Adolescente de octavo grado abre fuego
Un tiroteo dentro de una escuela secundaria en Turquía ha estremecido al mundo después de que un estudiante de octavo grado, de aproximadamente 13 o 14 años, abriera fuego contra compañeros y profesores dentro de su propio plantel educativo.
El ataque ocurrió el 15 de abril de 2026 en la escuela secundaria Ayser Çalık, ubicada en el distrito de Onikişubat, en la provincia de Kahramanmaraş, al sur del país.

Ataque dentro de salones
De acuerdo con reportes oficiales, el adolescente llegó al plantel con varias armas ocultas en una mochila, incluyendo cinco armas de fuego y varios cargadores, que presuntamente pertenecían a su padre, un expolicía.
El ataque comenzó alrededor de la 1:30 de la tarde, cuando el estudiante disparó primero en el patio escolar y después ingresó a dos salones de clase, donde abrió fuego de manera indiscriminada contra estudiantes y personal educativo.

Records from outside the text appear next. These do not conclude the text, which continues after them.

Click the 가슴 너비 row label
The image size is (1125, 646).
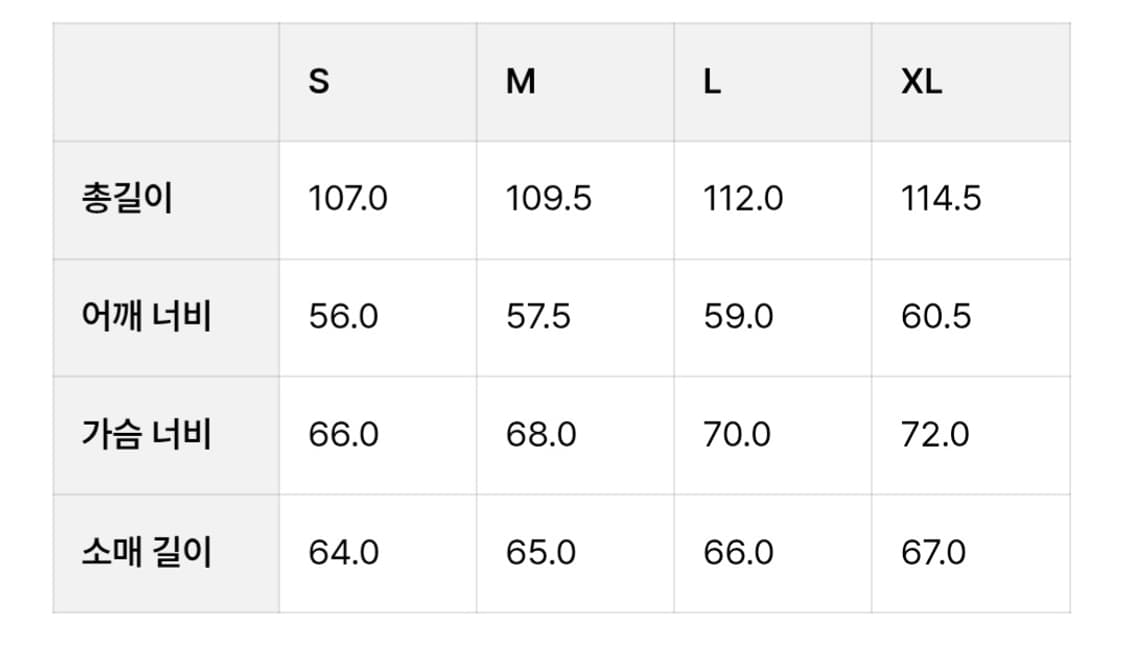[x=146, y=435]
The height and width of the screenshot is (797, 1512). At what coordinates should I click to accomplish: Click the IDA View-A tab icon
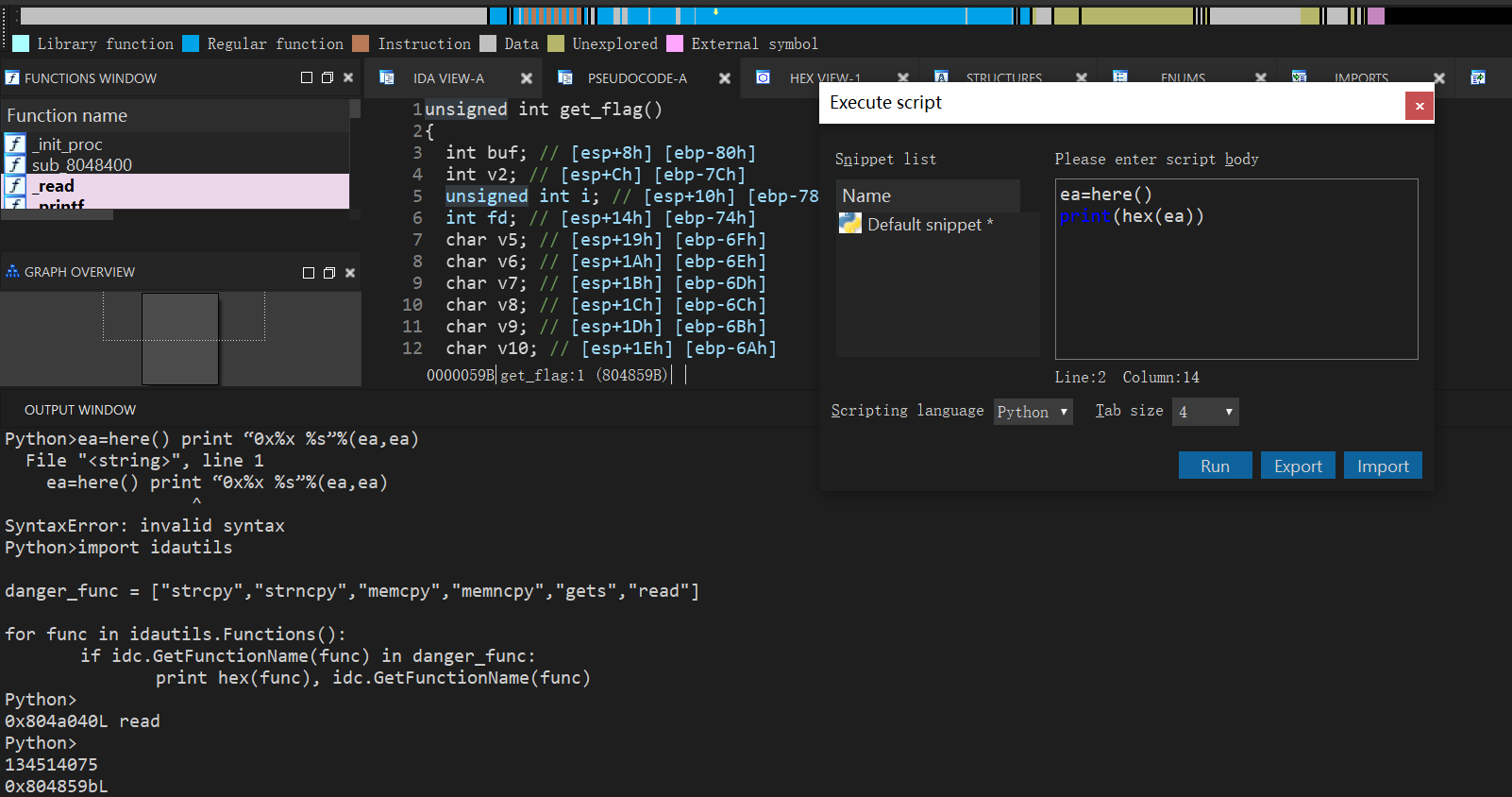point(387,77)
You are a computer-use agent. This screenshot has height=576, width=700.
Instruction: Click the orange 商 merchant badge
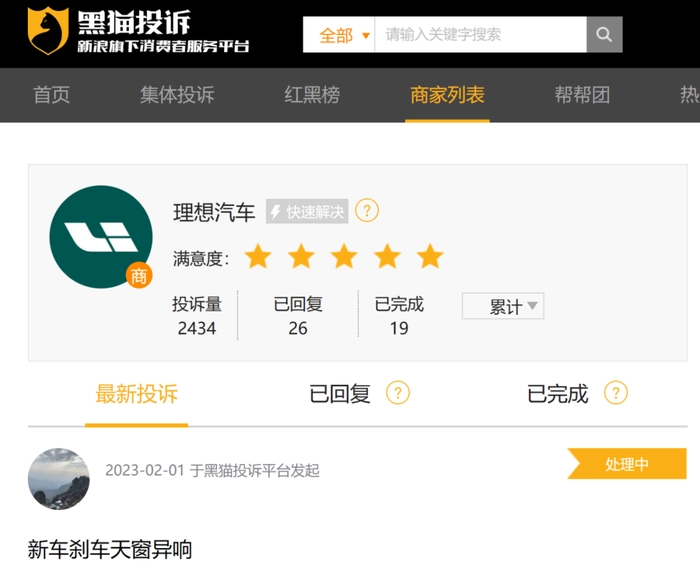139,275
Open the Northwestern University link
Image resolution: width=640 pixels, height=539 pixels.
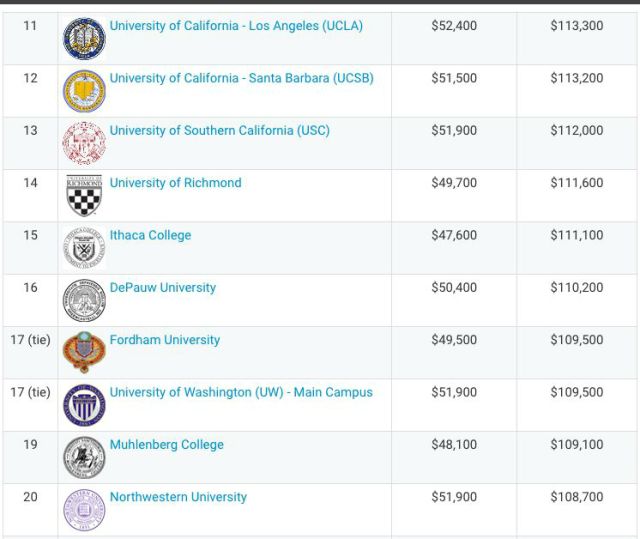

La escena provocó momentos de terror: alumnos intentaron escapar corriendo por los pasillos e incluso saltaron por las ventanas para salvar su vida mientras se escuchaban los disparos dentro del edificio.
Víctimas y heridos
El ataque dejó un saldo devastador.
Las autoridades confirmaron que nueve personas murieron, entre ellas ocho estudiantes y un profesor, mientras que al menos 13 personas resultaron heridas, varias de ellas en estado grave.
Se trata del tiroteo escolar más mortal registrado en la historia de Turquía, un país donde este tipo de ataques son poco frecuentes debido a sus estrictas leyes de control de armas.

El atacante también murió
Tras el ataque, el adolescente fue encontrado sin vida dentro del plantel, aunque las autoridades aún investigan si se quitó la vida o murió durante la intervención policial.
El padre del menor fue detenido para ser interrogado, ya que las armas utilizadas habrían sido tomadas de su propiedad.
Segundo tiroteo en 48 horas
El país enfrenta una fuerte conmoción porque este ataque ocurrió apenas un día después de otro tiroteo escolar en la provincia de Şanlıurfa, donde un ex-estudiante abrió fuego en una preparatoria y dejó 16 personas heridas antes de suicidarse.
Las dos tragedias consecutivas han encendido el debate sobre la seguridad en las escuelas y el acceso a armas de fuego, incluso en un país donde su regulación es estricta.
Gobierno lanza investigación
Tras la tragedia, el gobierno turco desplegó equipos de emergencia, policías y fiscales para investigar lo ocurrido, mientras ministros de Interior, Educación y Salud viajaron a la región para coordinar la respuesta y apoyar a las familias afectadas.
Las autoridades también suspendieron las clases en la zona y limitaron la difusión de imágenes del ataque mientras continúan las investigaciones.
El caso ha provocado indignación y preocupación internacional, ya que evidencia un episodio de violencia extrema protagonizado por un menor dentro de un entorno escolar.